We have a mainline train station at Oxenholme which connects to a town station too on a line from Manchester airport to Windermere. It takes approx 75 mins from Manchester, just 1hr 40 mins from Glasgow and 2 hours 45mins from London. There’s an excellent regional/local bus service too. It does mean you can do a day trip to the festival from North East, Yorkshire, Southern Scotland, Manchester, Liverpool etc etc. Who knows re accommodation?! There’s a great local information service all detailed on our website including re campsites still open and within a 10 mile radius there’s lots of accommodation. We’re also starting a homestay scheme this year which we hope to build on - again European-style where you can stay with families for a much-reduced rate B&B and get a true local experience! We need to get people out of London - they need and deserve a different kind of cultural experience!
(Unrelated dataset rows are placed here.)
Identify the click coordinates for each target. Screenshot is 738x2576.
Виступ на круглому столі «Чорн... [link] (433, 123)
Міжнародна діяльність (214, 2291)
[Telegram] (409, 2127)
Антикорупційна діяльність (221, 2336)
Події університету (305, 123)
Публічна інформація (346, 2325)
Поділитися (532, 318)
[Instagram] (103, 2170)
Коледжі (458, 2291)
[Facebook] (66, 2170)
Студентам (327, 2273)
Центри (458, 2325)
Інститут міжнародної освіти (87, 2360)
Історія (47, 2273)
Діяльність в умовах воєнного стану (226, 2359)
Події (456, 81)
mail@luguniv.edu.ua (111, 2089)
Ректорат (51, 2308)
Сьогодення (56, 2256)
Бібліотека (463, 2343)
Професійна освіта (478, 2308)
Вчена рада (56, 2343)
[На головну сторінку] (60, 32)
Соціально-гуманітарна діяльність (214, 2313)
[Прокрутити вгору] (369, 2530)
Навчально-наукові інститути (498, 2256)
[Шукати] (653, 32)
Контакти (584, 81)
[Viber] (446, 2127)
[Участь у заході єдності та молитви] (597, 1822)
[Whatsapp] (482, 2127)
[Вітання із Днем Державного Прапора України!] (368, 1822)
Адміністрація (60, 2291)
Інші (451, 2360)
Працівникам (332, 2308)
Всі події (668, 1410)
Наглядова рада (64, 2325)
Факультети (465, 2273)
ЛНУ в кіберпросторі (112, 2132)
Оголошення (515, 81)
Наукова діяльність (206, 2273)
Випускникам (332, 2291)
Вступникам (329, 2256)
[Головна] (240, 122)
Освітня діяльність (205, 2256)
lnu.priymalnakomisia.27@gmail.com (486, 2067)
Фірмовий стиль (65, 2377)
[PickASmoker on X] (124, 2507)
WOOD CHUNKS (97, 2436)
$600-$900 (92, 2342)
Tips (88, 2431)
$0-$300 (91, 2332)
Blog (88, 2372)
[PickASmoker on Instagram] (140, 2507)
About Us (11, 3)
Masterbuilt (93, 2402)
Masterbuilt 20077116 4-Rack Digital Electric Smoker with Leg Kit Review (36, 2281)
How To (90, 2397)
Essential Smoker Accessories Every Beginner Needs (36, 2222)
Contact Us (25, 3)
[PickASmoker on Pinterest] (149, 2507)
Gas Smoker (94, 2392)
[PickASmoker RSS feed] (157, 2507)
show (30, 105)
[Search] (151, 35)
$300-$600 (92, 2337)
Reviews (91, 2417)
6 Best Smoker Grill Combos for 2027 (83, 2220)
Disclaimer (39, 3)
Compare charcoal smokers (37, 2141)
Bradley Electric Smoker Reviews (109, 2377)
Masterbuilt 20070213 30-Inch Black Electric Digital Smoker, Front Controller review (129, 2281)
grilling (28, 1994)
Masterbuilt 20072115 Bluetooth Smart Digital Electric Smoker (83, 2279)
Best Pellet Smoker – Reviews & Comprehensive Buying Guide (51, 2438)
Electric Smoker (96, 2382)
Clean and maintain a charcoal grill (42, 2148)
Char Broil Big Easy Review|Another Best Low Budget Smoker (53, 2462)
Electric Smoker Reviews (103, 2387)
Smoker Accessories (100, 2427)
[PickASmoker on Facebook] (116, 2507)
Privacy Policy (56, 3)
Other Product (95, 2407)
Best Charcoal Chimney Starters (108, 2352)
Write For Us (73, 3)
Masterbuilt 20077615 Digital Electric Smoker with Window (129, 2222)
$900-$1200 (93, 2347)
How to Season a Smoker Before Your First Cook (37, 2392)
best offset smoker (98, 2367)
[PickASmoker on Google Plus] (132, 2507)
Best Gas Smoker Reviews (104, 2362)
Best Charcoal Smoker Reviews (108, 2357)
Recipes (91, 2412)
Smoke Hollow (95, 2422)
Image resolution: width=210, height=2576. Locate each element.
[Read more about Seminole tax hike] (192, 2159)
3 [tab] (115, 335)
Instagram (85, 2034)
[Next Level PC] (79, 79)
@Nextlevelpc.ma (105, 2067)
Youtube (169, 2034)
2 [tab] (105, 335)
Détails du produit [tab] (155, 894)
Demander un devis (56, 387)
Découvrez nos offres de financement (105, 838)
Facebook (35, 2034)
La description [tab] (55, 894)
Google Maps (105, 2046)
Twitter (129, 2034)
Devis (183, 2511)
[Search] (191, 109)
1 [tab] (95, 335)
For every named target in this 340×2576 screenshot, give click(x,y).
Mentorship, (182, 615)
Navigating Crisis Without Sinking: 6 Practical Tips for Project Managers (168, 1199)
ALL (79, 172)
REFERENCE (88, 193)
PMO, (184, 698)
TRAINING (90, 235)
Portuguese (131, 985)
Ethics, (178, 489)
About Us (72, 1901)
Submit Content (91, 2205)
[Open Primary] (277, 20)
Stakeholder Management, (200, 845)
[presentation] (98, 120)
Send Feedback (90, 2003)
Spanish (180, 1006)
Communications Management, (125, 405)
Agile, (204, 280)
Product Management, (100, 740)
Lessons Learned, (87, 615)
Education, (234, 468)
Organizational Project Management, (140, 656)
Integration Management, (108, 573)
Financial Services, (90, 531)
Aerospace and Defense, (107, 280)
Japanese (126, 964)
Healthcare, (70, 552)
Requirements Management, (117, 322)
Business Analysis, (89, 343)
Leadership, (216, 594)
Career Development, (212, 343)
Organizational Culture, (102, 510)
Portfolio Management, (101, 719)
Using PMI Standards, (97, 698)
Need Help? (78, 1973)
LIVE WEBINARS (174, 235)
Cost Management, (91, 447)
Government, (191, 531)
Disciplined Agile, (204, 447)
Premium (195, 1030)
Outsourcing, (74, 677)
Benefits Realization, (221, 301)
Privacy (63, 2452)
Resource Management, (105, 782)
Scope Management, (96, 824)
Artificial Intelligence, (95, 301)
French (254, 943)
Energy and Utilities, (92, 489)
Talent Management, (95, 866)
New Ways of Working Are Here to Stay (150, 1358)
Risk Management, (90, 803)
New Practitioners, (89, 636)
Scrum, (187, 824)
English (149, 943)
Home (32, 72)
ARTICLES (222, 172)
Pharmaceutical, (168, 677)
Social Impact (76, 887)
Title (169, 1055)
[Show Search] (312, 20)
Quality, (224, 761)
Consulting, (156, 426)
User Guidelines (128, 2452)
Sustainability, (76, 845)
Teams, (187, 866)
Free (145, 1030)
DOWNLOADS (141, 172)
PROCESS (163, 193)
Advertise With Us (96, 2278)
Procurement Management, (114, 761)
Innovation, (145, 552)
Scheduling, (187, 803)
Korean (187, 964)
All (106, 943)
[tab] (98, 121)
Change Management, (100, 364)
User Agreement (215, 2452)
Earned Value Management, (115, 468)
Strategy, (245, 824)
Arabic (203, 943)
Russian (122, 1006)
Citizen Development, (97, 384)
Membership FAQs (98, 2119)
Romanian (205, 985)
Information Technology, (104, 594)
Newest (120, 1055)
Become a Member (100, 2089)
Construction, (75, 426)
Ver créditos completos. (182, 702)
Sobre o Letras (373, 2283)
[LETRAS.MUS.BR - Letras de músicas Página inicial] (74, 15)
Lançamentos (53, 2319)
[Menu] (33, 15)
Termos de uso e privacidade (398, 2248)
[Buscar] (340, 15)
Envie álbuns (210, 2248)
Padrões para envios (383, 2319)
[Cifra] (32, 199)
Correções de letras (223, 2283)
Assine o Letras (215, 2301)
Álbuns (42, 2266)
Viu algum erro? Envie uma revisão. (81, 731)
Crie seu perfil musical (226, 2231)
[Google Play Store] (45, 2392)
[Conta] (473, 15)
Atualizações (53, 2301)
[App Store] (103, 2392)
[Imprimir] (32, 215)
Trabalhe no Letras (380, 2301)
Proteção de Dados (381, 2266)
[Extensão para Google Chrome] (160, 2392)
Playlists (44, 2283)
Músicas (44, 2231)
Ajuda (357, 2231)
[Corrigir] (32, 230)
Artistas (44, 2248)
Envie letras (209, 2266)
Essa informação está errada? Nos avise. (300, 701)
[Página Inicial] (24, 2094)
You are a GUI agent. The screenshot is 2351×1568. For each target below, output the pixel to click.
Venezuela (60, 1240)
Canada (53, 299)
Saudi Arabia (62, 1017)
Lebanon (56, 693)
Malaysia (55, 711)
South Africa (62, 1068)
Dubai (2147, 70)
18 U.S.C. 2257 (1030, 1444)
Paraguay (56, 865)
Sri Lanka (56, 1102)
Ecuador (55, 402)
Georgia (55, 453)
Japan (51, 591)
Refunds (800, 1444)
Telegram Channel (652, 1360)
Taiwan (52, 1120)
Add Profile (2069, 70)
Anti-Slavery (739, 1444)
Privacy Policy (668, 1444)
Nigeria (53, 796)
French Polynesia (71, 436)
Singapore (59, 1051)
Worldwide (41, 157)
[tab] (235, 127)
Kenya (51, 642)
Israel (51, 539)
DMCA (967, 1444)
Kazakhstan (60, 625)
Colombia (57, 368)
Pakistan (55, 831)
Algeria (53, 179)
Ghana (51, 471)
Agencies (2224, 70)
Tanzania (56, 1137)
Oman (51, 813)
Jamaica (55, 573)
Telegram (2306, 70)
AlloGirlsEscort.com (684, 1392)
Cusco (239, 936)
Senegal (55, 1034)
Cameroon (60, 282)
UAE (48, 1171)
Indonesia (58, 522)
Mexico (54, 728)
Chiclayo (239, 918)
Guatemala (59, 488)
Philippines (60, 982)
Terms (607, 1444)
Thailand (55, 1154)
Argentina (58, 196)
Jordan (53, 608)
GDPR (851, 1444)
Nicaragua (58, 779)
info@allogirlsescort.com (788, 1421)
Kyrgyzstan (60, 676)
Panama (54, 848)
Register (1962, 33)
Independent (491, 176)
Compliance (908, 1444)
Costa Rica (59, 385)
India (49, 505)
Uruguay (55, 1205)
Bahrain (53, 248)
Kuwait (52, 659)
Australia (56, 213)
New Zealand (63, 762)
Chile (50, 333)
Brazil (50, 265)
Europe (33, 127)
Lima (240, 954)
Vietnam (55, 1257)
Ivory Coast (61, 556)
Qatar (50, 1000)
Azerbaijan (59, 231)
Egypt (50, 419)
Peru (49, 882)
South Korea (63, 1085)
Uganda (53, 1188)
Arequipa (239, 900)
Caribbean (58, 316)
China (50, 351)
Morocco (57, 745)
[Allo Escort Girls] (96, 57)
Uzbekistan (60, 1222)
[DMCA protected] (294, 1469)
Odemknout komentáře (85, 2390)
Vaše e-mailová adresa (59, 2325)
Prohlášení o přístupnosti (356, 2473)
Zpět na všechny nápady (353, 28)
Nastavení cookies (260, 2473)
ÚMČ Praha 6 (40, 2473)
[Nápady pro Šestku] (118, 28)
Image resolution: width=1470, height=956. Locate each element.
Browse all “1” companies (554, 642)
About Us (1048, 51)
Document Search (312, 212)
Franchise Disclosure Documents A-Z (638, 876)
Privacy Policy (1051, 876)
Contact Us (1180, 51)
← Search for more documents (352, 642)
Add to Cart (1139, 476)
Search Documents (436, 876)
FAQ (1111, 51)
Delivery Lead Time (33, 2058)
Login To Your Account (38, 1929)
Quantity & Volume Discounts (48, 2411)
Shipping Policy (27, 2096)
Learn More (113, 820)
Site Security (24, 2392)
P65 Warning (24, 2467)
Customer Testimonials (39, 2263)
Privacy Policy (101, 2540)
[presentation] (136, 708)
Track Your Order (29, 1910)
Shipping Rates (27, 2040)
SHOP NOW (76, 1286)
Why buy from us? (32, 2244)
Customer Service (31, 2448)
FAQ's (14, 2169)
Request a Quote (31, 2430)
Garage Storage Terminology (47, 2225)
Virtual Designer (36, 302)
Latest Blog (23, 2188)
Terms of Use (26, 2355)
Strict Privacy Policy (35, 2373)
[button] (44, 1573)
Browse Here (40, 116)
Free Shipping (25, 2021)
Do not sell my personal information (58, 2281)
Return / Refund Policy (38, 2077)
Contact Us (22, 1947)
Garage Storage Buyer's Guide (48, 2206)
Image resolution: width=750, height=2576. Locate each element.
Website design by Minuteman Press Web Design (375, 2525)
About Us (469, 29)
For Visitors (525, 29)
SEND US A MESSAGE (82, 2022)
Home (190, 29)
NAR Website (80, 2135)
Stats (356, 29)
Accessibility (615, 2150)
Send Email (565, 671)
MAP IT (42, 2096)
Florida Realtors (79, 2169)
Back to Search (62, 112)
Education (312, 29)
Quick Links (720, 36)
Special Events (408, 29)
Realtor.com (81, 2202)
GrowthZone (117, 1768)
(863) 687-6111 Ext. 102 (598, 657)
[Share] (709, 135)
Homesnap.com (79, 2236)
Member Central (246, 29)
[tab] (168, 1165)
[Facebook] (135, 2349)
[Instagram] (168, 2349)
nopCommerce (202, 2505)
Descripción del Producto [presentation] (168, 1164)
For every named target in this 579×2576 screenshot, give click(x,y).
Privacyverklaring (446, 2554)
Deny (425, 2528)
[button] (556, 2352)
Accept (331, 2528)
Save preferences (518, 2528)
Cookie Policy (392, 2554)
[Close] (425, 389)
How do you hope to develop Lakes next year? What would you like to build on and enhance to make it even better? Do you have any dream guests you’d love to invite or events you’d love to stage?

We need to keep the quality and balance of programming, experiment more with ways of presenting and attract the big names who will have strong and broad appeal. We need to build on the comic art town idea more than anything and engage local communities, schools and young people year-round. We’ll need to gather responses and feedback and see what that all means. Already busy programming and taking advice and ideas - all welcomed but not revealing who/what just yet, mostly because some of the wish list is a bit bonkers I think.

How are you applying your considerable expertise in other forms of participatory festivals, especially street arts, to Lakes Comic Art Festival? Could comics and performance combine in your programming?

Mostly through ideas for animation of the town, though limited this year because of resource but….......creating a good festival experience from information to food to toilets (!) and brilliant volunteers (we have 60+ and not just local) and definitely ideas next year for comics and performance and outdoors…

Other regional cities in the past, like Stirling and Sunderland, have considered setting themselves up as a citywide comics celebration to put themselves on the cultural map, but their plans sadly never came to fruition. How do you envisage the future of Lakes Comic Art Festival, and maybe it becoming Britain’s answer to Angoulême?

Ensuring guests this year go away and advocate for what we are doing, private sectors come to the table to support in year two and the public sector and tourism industries here see the benefits and want to help sustain it. If we can put down enough markers this year, I think we have a great future potentially. I’m also working hard to see where it could better sit within the Arts Council’s portfolio in England - like street/outdoor arts a decade or so ago, comic art doesn’t sit anywhere comfortably and clearly yet, so there’s to play for and the festival could be supported by Arts Council England as they move into their next phase of investments. In short, Kendal is a small market town which could be en fête in a way which is much more difficult for a city such as Sunderland or Stirling. Money isn’t everything and if the place and its people can capture the imaginations of visiting creators and fans, then that is the pixie dust we will need to take us into the future.

Thanks a lot Julie, and I’m totally looking forward to your inaugural edition of the Lakes Comic Art Festival, as a visitor and a participant. Do join me, as I’ll be interviewing major American scribes Ed Brubaker and Kurt Busiek, hosting a panel on crime comics with José Muñoz, David Lloyd, Ed Brubaker and Sean Phillips, catching up with the Nobrow crew including artists Luke Pearson and Job McNaught. And touch wood, there will be some of the very first copies anywhere in the world of my brand new book Comics Art from Tate Publishing to accompany a stellar chin-wag with Joe Sacco, Posy Simmonds, Bryan Talbot, Dan Franklin from Jonathan Cape and The Observer‘s Rachel Cooke on The Ninth Art. You’ve simply got to be there, haven’t you?